Bob Odenkirk plays William Henry Devereaux Jr., a professor of writing and chair of the Railton College English department. The author, years before, of a well reviewed but unsuccessful novel, he’s the estranged son of a literary critic so esteemed his retirement is front-page news. He’s married to Lily (Mireille Enos) — reason enough to call Hank lucky — a high school administrator whose patience he often seems on the verge of exhausting; they have a grown married daughter, Julie (Olivia Scott Welch), who is ever in need of money. Hank is also having trouble urinating and is convinced, in spite of his doctor, that he has a kidney stone because his father had them — which, apart from a name, may be all that he’s inherited from him.

Creators Paul Lieberstein and Aaron Zelman, who co-wrote the two episodes available to review (both directed by Peter Farrelly), have turned up the heat on Hank. In the novel, which is less the story of a midlife crisis than midlife stasis, he comes across mostly as amused or bemused.

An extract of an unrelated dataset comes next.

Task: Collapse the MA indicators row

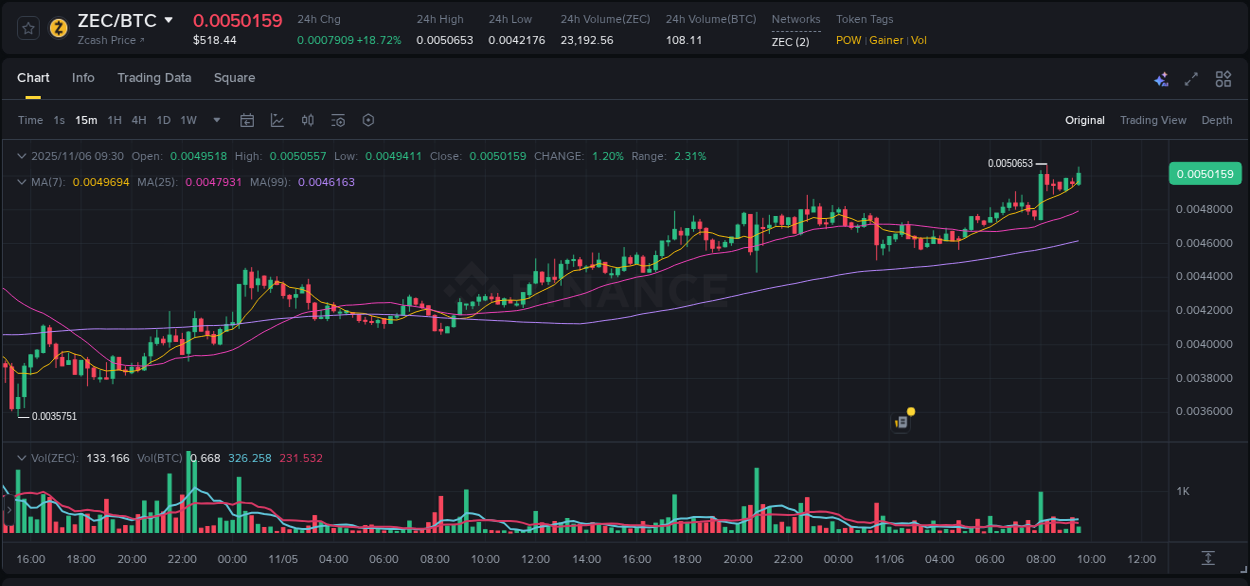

Here he’s more dyspeptic, cynical, unsatisfied, insecure, prone to panic and driven by insecurities. He’s avowedly miserable. (Hank to Lily: “Who isn’t miserable? Being an adult is 80% misery.” Lily: “I think you’re at 80. The rest of us hover at around 30 to 40.”) That he hasn’t written a second novel — the failure of nerve also assigned to Jay Duplass’ character in “The Chair” — is much more of an issue in the series. While novel-Hank has come to terms with the possibility he’s just a one-book writer, series-Hank is haunted by it.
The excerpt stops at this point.